Docenti e ATA, stesso stipendio da Milano a Palermo ma costi opposti: “Servono aumenti e indennità”
- La Redazione

- 23 apr
- Tempo di lettura: 2 min
Affitti, trasporti e costo della vita dividono Nord e Sud. Docenti e ATA denunciano stipendi uguali ovunque ma spese molto diverse...

Il dibattito sul divario tra Nord e Sud Italia si concentra sul diverso costo della vita, con particolare riferimento a trasporti e abitazione, e sulle ricadute in termini di equità salariale. La questione assume un rilievo ancora maggiore nel settore scolastico, dove docenti e personale ATA denunciano significative disparità retributive e chiedono interventi strutturali su stipendi e indennità.
"Vivere al Nord o al Sud non è davvero la stessa cosa. Su trasporti e casa il divario è altissimo: da Firenze in su i costi risultano iperbolici ed europei, decisamente più accessibili da Napoli in giù. “Una condizione che tocca in particolare i dipendenti pubblici, la cui basta paga è uguale da Milano a Palermo”, spiegano dalla redazione guidata da Milena Gabanelli, la quale al termine di una inchiesta spiega: “Un Paese civile non può non tenerne conto e su questo deve intervenire, con misure che vanno dai trasporti con prezzi agevolati all’edilizia convenzionata.
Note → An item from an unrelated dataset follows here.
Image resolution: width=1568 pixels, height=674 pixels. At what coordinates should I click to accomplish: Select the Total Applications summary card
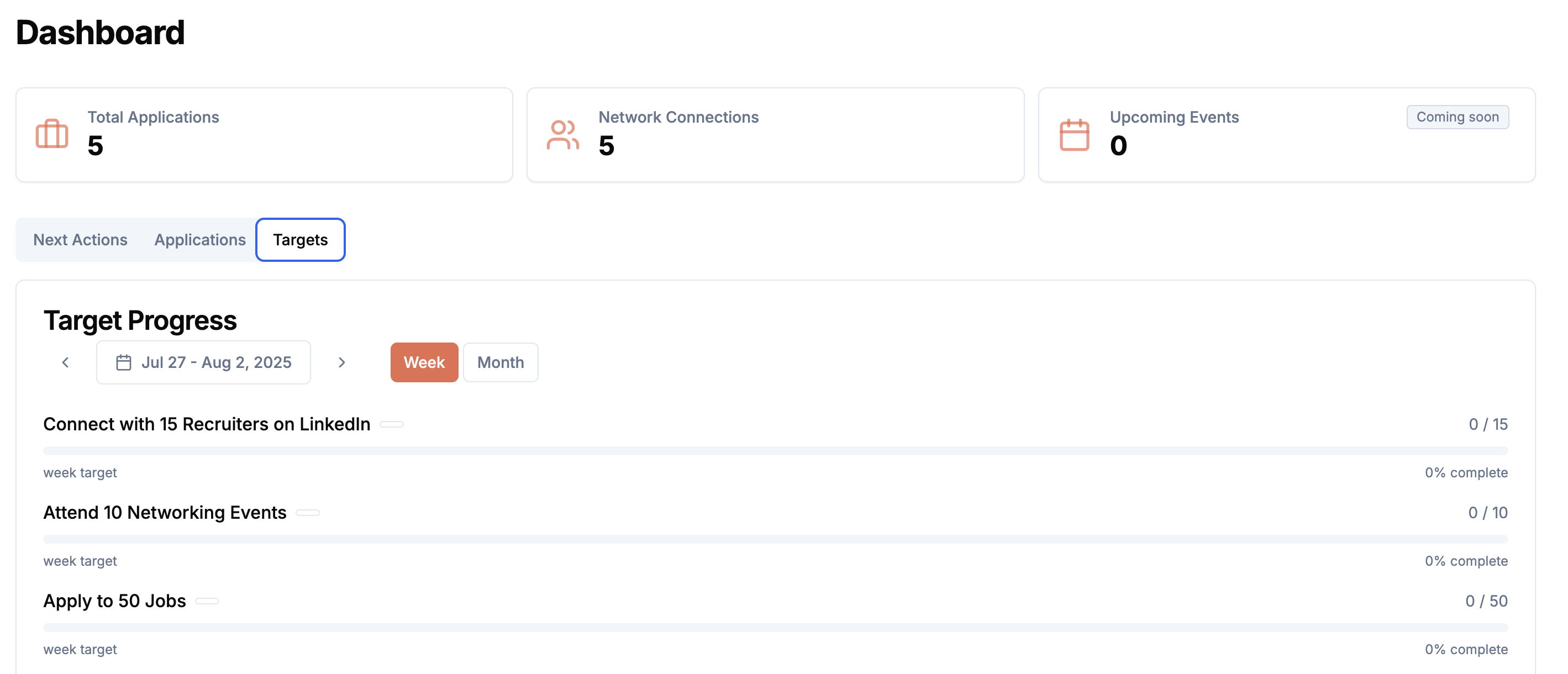264,134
E soprattutto, non smettiamo di ripeterlo, con un aumento degli stipendi”.
Marcello Pacifico, presidente nazionale Anief, sostiene in pieno questa posizione, considerando che nel settore scolastico assume dimensioni gigantesche. “L’incremento generalizzato degli stipendi di docenti e Ata è una condizione imprescindibile perché chi lavora oggi nella scuola prende quasi mille euro lordi in meno al mese di dei dipendenti di comparti, come quelli delle Funzioni Centrali – dichiara il sindacalista autonomo - : si tratta di un gap stipendiale che diventa ancora più insopportabile se si pensa che solo qualche anno fa, prima del lunghissimo stop di aumenti contrattuali per Istruzione e Ricerca, chi lavorava a scuola prendeva in media mille euro lordi in più l’anno”.
“Occorre assolutamente – continua Marcello Pacifico – introdurre anche delle indennità specifiche, legate al tipo di professionalità, al grado di difficoltà e di spesa che ogni lavoratore della scuola deve affrontare. Un esempio, per tutti, è quello dei lavoratori fuori sede, che nella scuola sono tantissimi. In questo caso, oltre ad agevolazioni per affrontare le spese per alloggi e trasporti, bisogna assolutamente introdurre una indennità giornaliera: è bene chiarire – conclude il leader dell’Anief – che non si tratterebbe di una condizione particolare, ma di una risposta conseguente ad una condizione oggettiva di difficoltà economiche, peraltro già esistente da tempo nel settore privato”.